もし俺が原因だと知ったら本城さんは何と思うか。やっぱり男の子はいらないと思うのではないか? そう言われることを想像すると、胸が痛くなる。
「ありがとうだなんて、俺のせいなのに」
「いや、君のせいじゃないし、みんなは君が助けた。それが事実だよ。それに、けが人が出なかったってことはね、
いつの間に取りに行ったのだろう。差し出されたタオルを受け取って、すっかり濡れた顔を拭く。
「ただ、ひとつだけ。君はまだ、何もかもが未完成だということだけは、知っておいてもらった方がいい」
「未完成……」
紺野先生は終始浮かべていた笑みを消し、手に持ったボトルの黒い水面に目を落とす。しばらくの時を置き、先生は椅子に深く掛け直すと静かに語り出した。
「君は今日、衝動のままに魔力を使った。さっきは便宜上、魔術と言ったけれど、そう呼ぶにはちょっと惜しい。不完全で未完成。『魔術のようなもの』とでも言うべきか」
先生の言葉を聞くと、まるで魔術にかけられたかのように次第に心が凪いでいく。夕焼け色の瞳がゆっくりとこちらに向く。
「魔術を学んでなくても、強く念じることでそういうものを編めてしまうこともある。まあ、あんまり良くないことだというのは、君にもわかったんじゃないかな」
先生の言うように、今は箸すらも重く感じる。身体のどこかに何かしらのダメージを受けているということは感覚でわかる。

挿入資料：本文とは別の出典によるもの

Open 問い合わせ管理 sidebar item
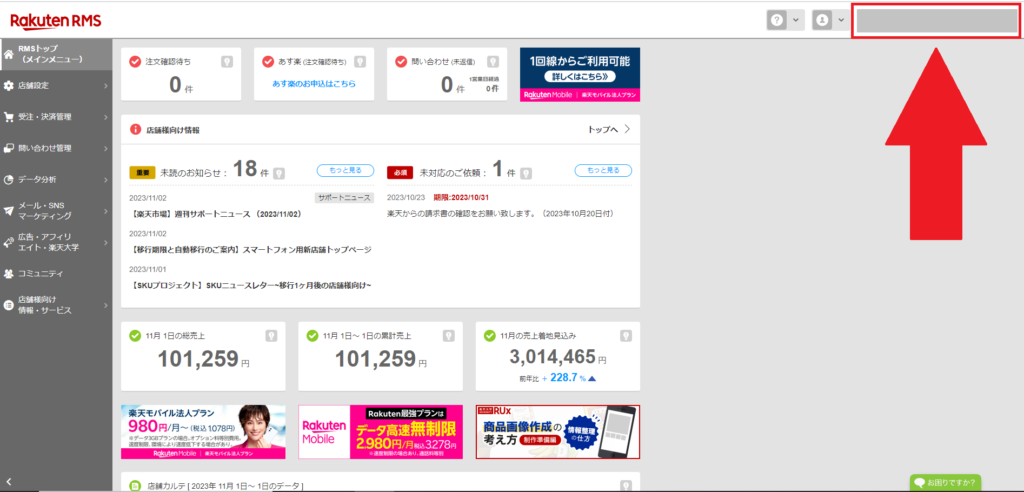The image size is (1024, 492). pos(55,149)
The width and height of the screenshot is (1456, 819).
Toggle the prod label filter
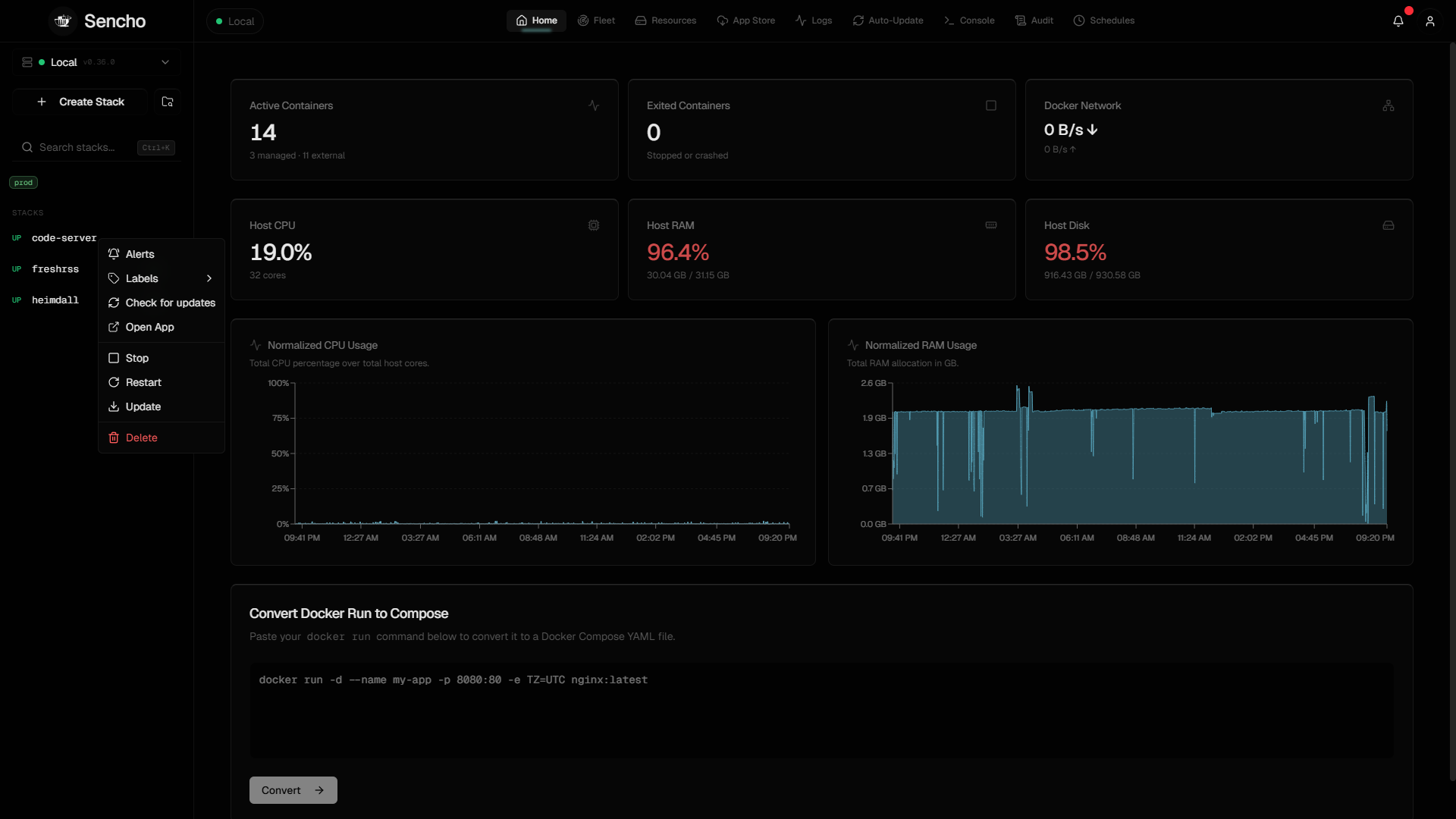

「魔力は魔術師の命そのものと言ってもいいから、決して無駄にしてはいけない。きちんと組み立てられた術式に沿って、しっかりと計算をして、正確に魔力を操作する。なによりも自らの限界を知り、決してそれを踏み越えないようにする。自分の命を守る技術を教えるのがこの学校だ」
「え……さっき、魔力がほぼ空っぽだって」
「そう。今日の君は少し危なかった。技術がないから全力で押し通すしかなかったといったところかな。ああ、限界を超えてしまえばもう二度と目を覚ますことはできないよ。僕はもう、見たくはないかな」
そっと肩に置かれた手はとても暖かいのに、綺麗な夕焼けの色をしたその目はなんだか悲しげに揺れている気がするうえに、最後の言葉が少しひっかかる。